Now that I am older, the stories are more about the overall accomplishment of the Canadians and allied forces that he served with. He has always been proud of the role they played in the Liberation of Holland. Still he doesn't go into great detail about his individual experiences. However, he does say, "there was a cost," and that cost was the lives of the many soldiers that died in the battle.

My father tells me today that the Dutch people were so thankful to be liberated that, "they treated us like gods," as Canadian soldiers entered and gained control of each town. The Dutch people suffered terribly under the occupation of the Nazis, and in the later stages of the war there was mass starvation.

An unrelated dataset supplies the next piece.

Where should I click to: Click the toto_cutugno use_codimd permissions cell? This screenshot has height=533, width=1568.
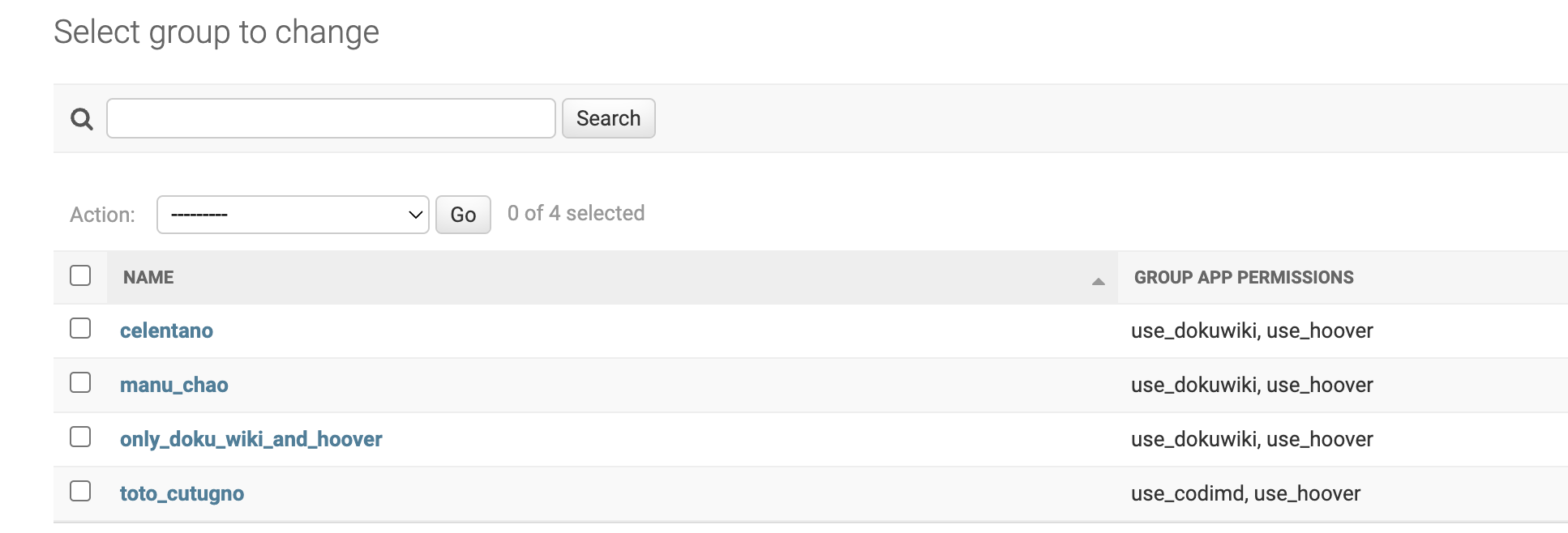1245,493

So thankful were they to be liberated, my father told me, "that they would also lay flowers on the graves of allied soldiers who where buried in the battle fields."

Liberation Day was May 4, 1945. From that point onward the Dutch people have made it tradition to remember the Canadian Soldiers (and other allied soldiers) who are now reinterred in Canadian and Commonwealth War Cemeteries in the Netherlands. As my father discovered in 1998, the Dutch people living near these cemeteries hold their remembrance ceremonies on this day and children from local schools lay a flower on the grave of every soldier. These soldiers are further honoured on Christmas Eve, as local children will also place a candle by their gravestone.

These act of appreciation and kindness stirred my father, as he felt that not only was this a fitting way to remember the liberators lost but also a way of giving peace to his lost comrades. This inspired him to find a way to recognize those children who remember these soldiers that fought for their freedom

In recognition of placing flowers on the graves of Canadian soldiers, my father sees to it that each child receives a Canadian Maple Leaf Pin, and their schools are given a Canadian flag to fly on Liberation Day. In doing this he created what he calls Project Maple Leaf (http://www.come.to/wavholten). To launch this project he also wrote this poem to capture in verse the essences of this project.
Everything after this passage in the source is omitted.